→ Material for the task
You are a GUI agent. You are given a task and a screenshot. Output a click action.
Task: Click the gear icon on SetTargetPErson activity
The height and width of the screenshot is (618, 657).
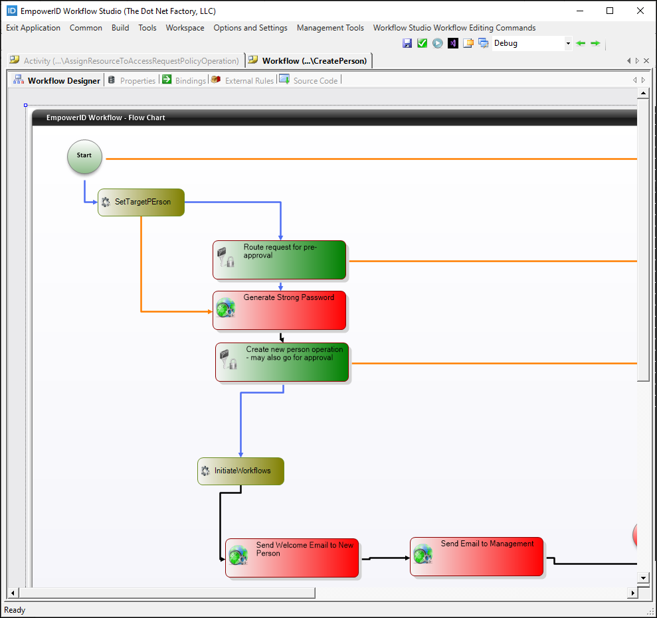105,202
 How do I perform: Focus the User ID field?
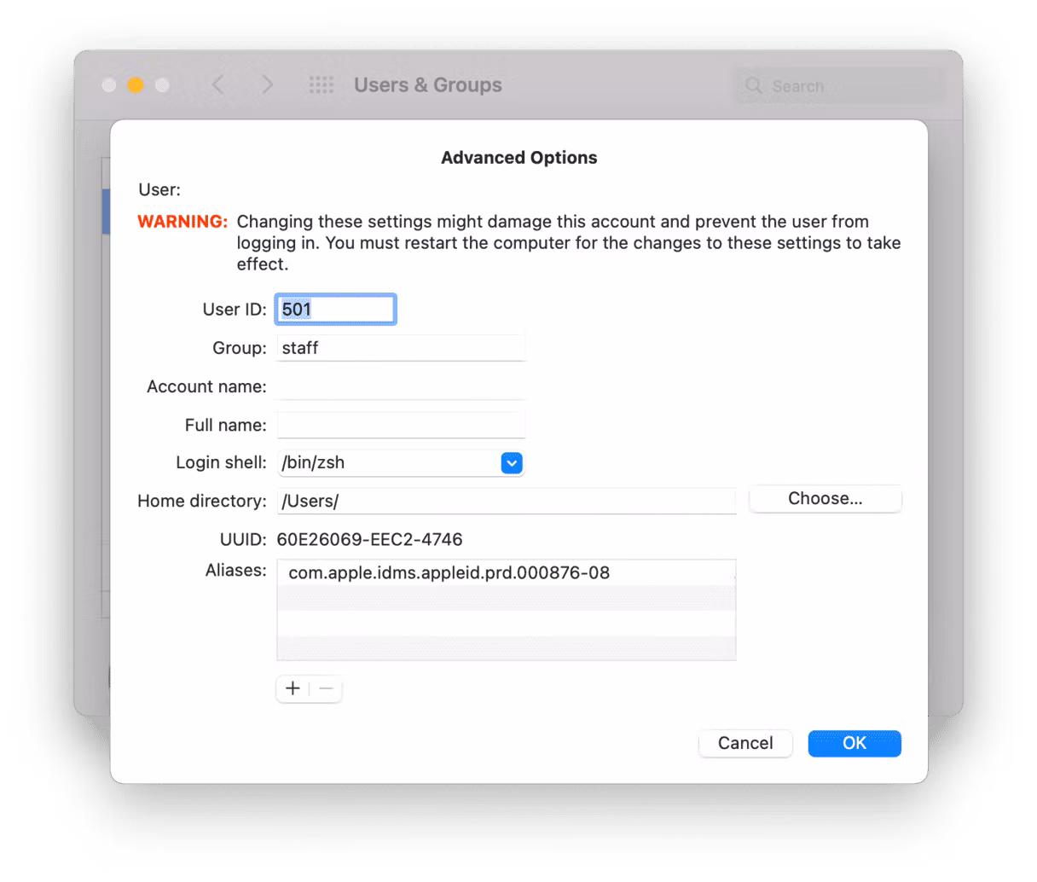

→ What is required
Transcribe the listing above verbatim. Omit the pictures.

→ Expected answer
You are a GUI agent. You are given a task and a screenshot. Output a click action.
Task: Click the gear icon on SetTargetPErson activity
The height and width of the screenshot is (618, 657).
105,202
 How do I perform: Focus the User ID field?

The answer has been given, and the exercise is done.